Bild 1: Neue Gleisanschlüsse für die Region fordern Dr. Dirk Lüerßen (von links), Georg Lennarz, Heiko Isfort und Dr. Ulf Keller. Foto: Mammes/Wachstumsregion Ems-Achse
Auf einer gemeinsamen Auftaktveranstaltung im Fahrzeugwerk Krone in Werlte diskutierten sie mit Experten der Wirtschaft, Wissenschaft, Verbänden und Kommunen wie eine Gleisanschluss-Charta Nordwest Fahrt aufnehmen kann. “Wir müssen bei den großen Streckenprojekten der Bahn selbst in unglaublich großen Zeiträumen denken”, sagte Ems-Achse Geschäftsführer Dr. Dirk Lüerßen. Allerdings gäbe es gute Chancen, kleinere Vorhaben wie die Reaktivierung von stillgelegten Gleisanschlüssen “kurzfristig” zu realisieren.
VDV-Geschäftsführer Dr. Ulf Keller sieht in der Wachstumsregion den „idealen Partner”, um die Gleisanschluss-Charta Nordwest „ins Rollen zu bringen”. Gemeinsam könne man den Verantwortlichen auf Landes- und Bundesebene zeigen, dass “es in kleinen Schritten geht”.

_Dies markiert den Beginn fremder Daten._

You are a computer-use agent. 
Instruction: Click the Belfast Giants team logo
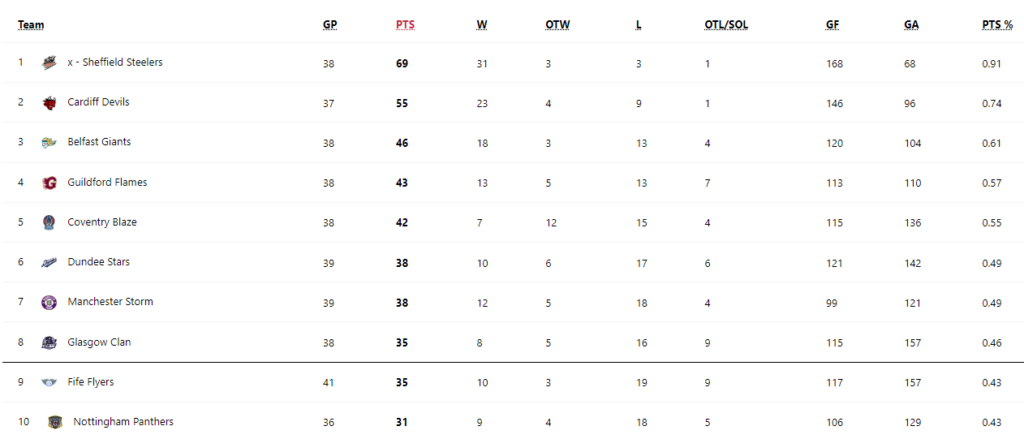click(x=49, y=143)
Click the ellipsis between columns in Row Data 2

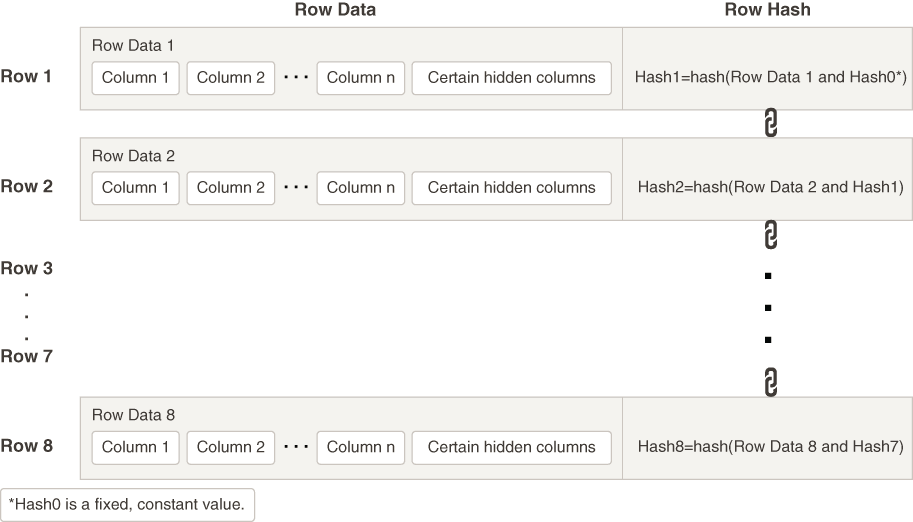pyautogui.click(x=295, y=187)
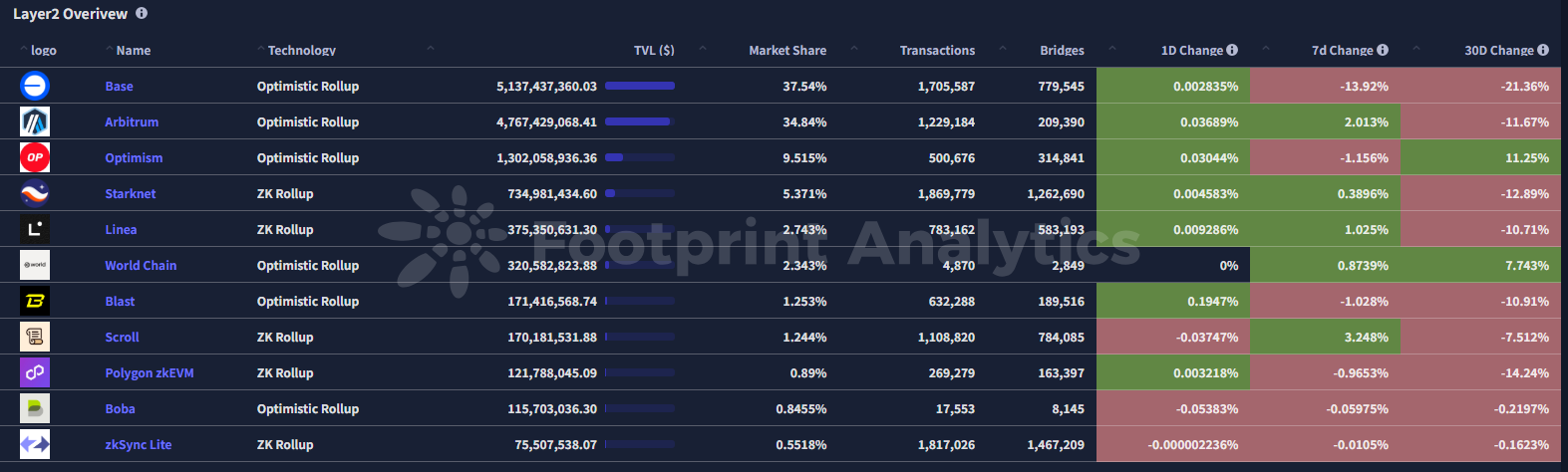Screen dimensions: 1568x472
Task: Click the Arbitrum logo icon
Action: [x=35, y=121]
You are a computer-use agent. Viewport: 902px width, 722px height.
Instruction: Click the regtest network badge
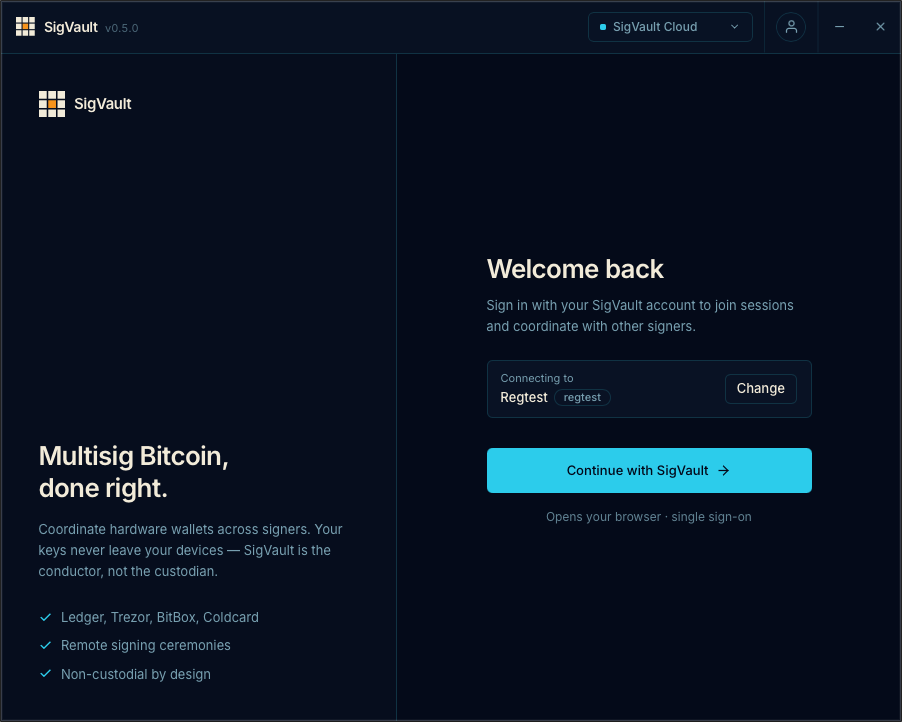pyautogui.click(x=582, y=398)
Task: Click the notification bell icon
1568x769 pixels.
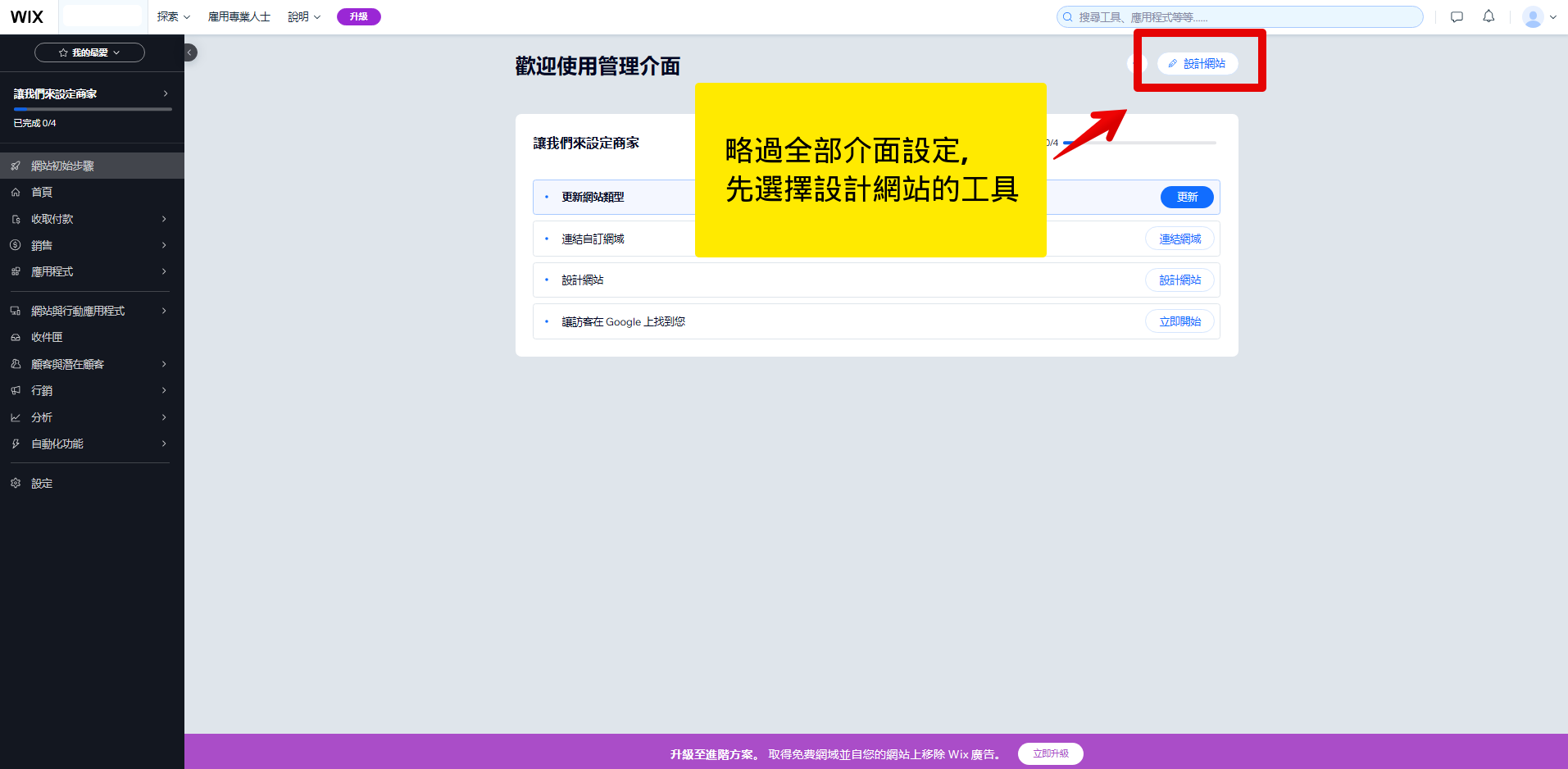Action: coord(1488,16)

Heiko Isfort ist Leiter der Logistik der gesamten Nutzfahrzeug Gruppe der Firma Krone: In der Unternehmensgruppe sei er von Anfang an mit seinem Vorhaben, den Abtransport der Trailer in Richtung Süden auch auf die Schiene zu verlagern, auf große Zustimmung und Unterstützung gestoßen. Wobei, wie Heiko Isfort sagt, natürlich auch mal einzelne Mitarbeiter durch eine bessere Anlieferperformance und bessere Auslieferpreise erst überzeugt werden mussten. Dabei dankte er ausdrücklich dem Landkreis Emsland und der Stadt Werlte, die mit der Reaktivierung der Bahntrasse “in Vorleistung” getreten seien. „Inzwischen verlässt jede Woche ein kompletter Zug unserer Werksgelände in Richtung Süden.” Das Ganze rechne sich schon jetzt, mal ganz abgesehen von den umweltfreundlichen Aspekten. Isfort plant in Zukunft sogar, zwei Züge pro Woche mit Trailern zu bestücken.

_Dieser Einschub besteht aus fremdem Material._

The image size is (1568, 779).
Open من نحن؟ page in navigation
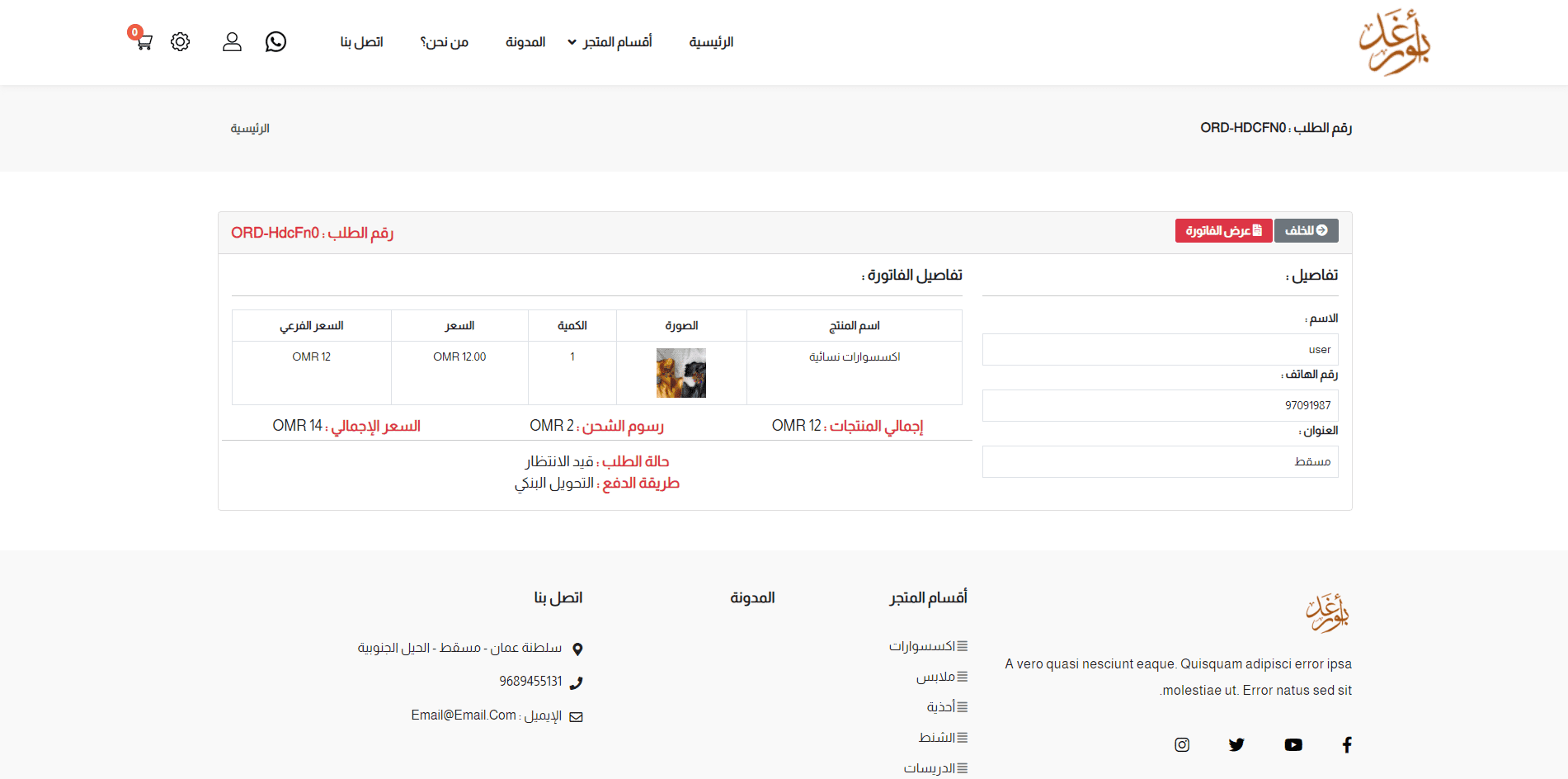(x=445, y=42)
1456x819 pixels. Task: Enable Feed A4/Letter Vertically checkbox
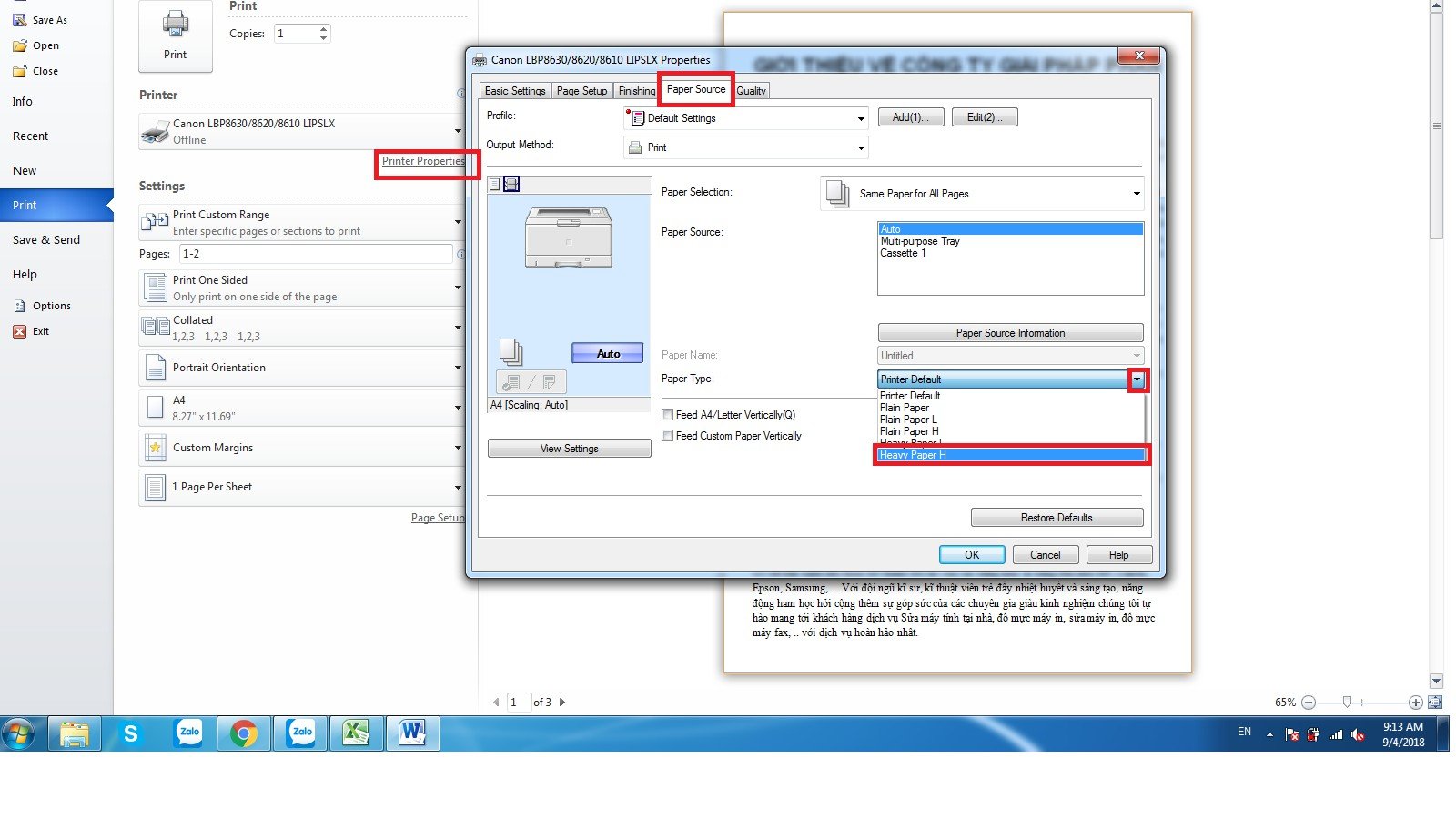tap(668, 415)
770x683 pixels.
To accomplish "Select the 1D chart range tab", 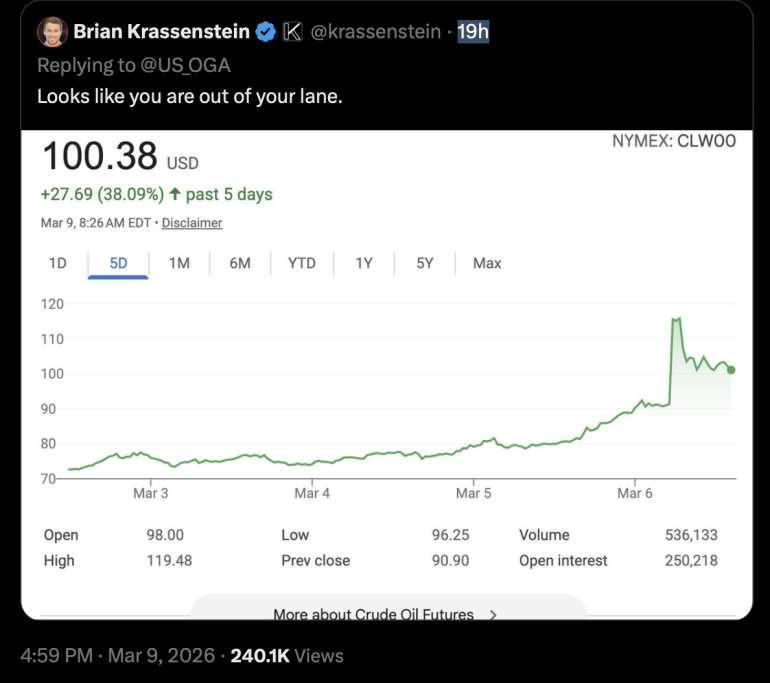I will coord(57,263).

Das Unternehmen aus dem Emsland könne sich weitere Transporte per Bahn auch nach Frankreich, Italien oder Polen vorstellen. “Auch für unser Werk in der Türkei ist dies denkbar”, so Isfort.
Die Reaktivierung der Bahnstrecke Bad Bentheim nach Neuenhaus in der Grafschaft Bentheim zeigt, dass Werlte kein Einzelfall in der Region ist. Bis Ende 2026 soll dann der weitere Abschnitt von Neuenhaus ins niederländische Coevorden ausgebaut werden. Die Kosten von 54 Millionen Euro teilen sich die Niederlande und Deutschland. In der Diskussionsrunde teilten andere Firmen aus der Region wie ELA-Container in Haren mit, dass sie sich ebenfalls gut vorstellen können, ihre Güter stärker per Bahn zu transportieren. Kreisrat Michael Steffens (Landkreis Emsland) stellt insgesamt “ein großes Interesse von hiesigen Firmen nach einem Gleisanschluss” fest.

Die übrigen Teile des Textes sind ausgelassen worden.